In early 2017, Scott was arrested again on a similar charge: Police charged him with inciting a riot during a performance at the Walmart Arkansas Music Pavilion. Several people, including a security guard, were injured while Scott was on stage, allegedly encouraging people to join him. He pleaded guilty to disorderly conduct as part of a deal with prosecutors, apparently in exchange for dropping more serious charges.

Weeks later, the New York show changed the life of a fan, Kyle Green, who was 23 at the time. Green said he was pushed from a third-floor balcony and then dragged onto the stage watching Scott perform. The rapper had specifically encouraged fans on the second-floor balcony to jump into the crowd, according to the New York Times, citing a video of the event.

“Have no fear,” Scott can be heard telling his fans in the video. “They will catch you. After Green fell, Scott ordered passers-by to pick up Green and bring him on stage to put a ring on his finger, the Times reported. Green then sued the rapper along with his manager, a concert organizer and a security company that covered the event in a still-pending case alleging that they had all engaged in a “recklessness” that left Green partially paralyzed and needed a wheelchair.
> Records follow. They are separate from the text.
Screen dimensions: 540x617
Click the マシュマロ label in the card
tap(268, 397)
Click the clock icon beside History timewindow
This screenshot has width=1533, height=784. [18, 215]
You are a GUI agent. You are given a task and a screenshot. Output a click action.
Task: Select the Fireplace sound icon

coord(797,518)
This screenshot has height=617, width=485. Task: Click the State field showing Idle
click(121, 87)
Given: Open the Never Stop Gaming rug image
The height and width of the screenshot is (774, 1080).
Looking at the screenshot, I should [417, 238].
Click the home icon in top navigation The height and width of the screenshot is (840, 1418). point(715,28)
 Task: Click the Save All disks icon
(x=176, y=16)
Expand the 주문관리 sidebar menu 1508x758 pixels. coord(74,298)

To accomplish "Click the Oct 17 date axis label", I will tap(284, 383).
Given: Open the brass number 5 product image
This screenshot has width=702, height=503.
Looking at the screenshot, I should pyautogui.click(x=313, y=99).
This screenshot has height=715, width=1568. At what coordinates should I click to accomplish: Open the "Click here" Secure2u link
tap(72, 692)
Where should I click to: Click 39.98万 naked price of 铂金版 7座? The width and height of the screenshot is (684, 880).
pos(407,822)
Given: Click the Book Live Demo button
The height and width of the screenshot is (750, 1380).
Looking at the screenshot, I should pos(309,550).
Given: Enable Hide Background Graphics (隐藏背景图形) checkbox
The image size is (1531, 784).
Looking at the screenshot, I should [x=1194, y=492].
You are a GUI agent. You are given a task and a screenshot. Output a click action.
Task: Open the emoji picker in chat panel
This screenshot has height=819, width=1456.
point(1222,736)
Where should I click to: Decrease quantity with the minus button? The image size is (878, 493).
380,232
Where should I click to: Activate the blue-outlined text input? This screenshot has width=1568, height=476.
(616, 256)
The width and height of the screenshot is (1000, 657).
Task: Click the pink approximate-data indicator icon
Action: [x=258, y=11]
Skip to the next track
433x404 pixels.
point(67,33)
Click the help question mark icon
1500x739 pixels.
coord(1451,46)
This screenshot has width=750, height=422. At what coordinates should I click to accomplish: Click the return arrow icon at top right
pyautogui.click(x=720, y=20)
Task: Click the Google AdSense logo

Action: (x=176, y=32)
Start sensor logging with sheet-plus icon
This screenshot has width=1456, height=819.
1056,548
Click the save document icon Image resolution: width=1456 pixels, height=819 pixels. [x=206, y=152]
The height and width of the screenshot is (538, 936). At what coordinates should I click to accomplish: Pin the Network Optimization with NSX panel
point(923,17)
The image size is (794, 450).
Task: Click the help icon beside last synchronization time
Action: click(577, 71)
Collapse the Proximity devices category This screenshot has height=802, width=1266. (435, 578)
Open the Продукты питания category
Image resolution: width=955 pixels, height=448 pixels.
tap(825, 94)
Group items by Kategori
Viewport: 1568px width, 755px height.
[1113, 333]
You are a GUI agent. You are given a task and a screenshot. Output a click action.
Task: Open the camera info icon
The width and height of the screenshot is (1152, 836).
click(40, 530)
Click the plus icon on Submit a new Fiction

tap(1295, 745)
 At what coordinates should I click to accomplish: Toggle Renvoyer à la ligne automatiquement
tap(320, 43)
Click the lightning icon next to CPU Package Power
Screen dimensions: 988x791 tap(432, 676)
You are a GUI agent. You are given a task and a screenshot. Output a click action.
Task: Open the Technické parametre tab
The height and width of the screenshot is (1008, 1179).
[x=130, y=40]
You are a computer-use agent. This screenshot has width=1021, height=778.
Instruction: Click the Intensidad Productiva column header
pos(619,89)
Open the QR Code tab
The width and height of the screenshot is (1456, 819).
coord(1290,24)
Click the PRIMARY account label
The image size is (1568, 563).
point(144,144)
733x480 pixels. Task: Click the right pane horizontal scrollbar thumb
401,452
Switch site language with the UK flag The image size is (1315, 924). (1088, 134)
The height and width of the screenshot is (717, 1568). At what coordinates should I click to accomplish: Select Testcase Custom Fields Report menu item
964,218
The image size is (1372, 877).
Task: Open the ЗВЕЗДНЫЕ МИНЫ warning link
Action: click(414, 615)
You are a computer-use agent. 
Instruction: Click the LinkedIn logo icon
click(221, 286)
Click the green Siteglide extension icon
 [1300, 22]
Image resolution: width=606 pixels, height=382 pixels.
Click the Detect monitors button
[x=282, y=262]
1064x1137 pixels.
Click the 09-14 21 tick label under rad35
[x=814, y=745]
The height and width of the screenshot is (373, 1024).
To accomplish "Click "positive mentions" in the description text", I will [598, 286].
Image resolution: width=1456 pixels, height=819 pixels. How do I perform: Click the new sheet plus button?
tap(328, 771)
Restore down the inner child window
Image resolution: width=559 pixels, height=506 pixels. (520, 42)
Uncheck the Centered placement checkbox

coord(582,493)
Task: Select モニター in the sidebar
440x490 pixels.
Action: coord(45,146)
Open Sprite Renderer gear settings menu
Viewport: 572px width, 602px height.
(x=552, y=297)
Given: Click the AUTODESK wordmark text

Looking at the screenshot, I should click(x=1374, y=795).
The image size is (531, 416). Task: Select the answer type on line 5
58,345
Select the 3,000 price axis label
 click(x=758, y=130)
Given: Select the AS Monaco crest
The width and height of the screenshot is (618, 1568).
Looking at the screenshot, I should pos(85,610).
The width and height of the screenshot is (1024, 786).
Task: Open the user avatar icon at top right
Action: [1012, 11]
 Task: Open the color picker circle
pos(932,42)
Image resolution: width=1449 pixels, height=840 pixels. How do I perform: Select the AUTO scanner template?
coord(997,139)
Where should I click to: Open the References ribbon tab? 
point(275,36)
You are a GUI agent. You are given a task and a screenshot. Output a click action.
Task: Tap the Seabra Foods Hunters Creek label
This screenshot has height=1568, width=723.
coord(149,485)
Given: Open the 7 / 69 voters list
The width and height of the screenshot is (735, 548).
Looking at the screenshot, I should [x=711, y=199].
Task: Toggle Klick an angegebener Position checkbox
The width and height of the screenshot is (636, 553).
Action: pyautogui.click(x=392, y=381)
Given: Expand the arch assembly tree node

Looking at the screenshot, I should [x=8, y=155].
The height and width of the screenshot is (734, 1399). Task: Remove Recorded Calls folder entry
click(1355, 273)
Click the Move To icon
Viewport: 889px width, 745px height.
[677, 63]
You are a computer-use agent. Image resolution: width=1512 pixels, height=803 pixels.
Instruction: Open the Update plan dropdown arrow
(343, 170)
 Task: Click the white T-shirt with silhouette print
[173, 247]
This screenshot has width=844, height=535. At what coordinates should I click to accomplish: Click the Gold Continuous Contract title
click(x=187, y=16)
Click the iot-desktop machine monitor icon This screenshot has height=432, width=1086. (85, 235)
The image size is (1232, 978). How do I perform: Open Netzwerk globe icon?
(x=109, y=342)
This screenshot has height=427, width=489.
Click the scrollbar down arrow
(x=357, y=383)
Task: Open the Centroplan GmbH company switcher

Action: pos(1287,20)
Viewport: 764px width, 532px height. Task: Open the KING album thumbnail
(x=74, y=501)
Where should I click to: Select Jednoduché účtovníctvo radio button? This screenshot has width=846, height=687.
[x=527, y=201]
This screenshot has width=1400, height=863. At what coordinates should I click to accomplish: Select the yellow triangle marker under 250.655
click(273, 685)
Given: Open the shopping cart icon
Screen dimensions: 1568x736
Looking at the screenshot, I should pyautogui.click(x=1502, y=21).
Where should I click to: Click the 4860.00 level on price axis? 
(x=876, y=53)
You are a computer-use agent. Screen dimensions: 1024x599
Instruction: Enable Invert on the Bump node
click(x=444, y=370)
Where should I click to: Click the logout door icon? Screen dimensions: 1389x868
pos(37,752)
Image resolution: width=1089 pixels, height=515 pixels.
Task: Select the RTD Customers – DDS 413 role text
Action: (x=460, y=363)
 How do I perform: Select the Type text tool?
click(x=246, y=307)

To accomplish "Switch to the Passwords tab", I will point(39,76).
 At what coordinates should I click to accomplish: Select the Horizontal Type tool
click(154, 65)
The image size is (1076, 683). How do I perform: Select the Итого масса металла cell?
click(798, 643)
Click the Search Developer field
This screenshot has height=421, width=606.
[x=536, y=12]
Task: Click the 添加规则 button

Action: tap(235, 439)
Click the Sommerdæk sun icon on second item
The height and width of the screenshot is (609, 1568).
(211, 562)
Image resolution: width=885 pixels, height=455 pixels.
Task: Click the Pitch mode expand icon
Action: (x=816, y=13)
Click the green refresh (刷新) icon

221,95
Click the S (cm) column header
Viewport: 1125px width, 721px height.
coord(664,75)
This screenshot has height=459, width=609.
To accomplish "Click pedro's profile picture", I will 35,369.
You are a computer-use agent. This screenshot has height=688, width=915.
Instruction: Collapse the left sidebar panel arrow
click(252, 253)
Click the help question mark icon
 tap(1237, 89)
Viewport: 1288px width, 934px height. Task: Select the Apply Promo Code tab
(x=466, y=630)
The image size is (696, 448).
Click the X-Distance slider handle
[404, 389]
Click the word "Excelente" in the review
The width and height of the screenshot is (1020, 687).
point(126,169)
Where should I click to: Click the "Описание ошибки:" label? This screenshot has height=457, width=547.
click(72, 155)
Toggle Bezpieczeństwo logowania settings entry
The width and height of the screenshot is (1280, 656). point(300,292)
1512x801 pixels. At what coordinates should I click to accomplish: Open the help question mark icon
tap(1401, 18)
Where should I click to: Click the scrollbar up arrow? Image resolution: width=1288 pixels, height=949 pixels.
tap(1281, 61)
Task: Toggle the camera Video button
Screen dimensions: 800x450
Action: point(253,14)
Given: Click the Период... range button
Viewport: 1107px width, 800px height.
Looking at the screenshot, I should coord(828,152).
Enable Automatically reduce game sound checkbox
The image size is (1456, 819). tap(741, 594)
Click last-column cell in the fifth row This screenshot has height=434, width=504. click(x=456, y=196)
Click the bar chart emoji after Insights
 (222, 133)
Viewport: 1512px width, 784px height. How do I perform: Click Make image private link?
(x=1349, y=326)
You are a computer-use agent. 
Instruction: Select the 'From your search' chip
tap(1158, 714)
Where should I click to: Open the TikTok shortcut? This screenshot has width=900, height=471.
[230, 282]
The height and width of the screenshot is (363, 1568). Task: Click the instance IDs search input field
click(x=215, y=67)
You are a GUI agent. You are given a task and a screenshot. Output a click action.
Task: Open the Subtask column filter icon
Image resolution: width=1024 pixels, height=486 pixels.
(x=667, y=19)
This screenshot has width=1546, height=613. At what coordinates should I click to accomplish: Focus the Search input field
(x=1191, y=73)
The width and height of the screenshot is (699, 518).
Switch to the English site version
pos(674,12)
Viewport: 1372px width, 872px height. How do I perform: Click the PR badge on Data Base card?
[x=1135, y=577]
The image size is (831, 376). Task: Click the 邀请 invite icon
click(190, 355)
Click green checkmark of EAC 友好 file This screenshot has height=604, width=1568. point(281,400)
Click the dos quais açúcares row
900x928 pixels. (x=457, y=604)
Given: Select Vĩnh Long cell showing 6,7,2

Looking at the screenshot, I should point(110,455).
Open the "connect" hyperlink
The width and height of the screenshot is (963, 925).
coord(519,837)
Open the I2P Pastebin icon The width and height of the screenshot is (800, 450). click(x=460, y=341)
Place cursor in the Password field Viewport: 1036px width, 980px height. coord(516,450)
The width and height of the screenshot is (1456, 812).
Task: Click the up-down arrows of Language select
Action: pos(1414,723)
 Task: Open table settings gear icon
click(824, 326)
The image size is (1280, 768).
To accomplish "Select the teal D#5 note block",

But the dizzying energy of Scott’s performances has continued to captivate many who come for the music and the chaos. Compilations of fans jumping into the crowd from the stage are easy to find on YouTube, as are videos of Scott showing contempt for security personnel determined to end the revelry at his shows. People magazine described his ability to keep security guards from reaching his fans as a quality he loved in the eyes of crowds, saying after an incident in 2018: “Travis Scott will always have his fans back. “

After his second arrest for allegedly inciting a mob to riot, a trending hashtag appeared on social media: #FreeTravisScott.

For Houston Chronicle reporter Joey Guerra, it seemed Scott’s perspective from the stage didn’t give him a clear picture of what was going on in front of him. Guerra told the BBC that Scott had stopped the show “several times” to resolve the crowd’s issues, adding: “I don’t think he was aware of the extent of what was going on.”

Others sharply criticized Scott for apparently ignoring crowd warnings. Videos from the evening posted on social media show several people jumping on stage begging Scott to stop the show, before being repelled by his staff.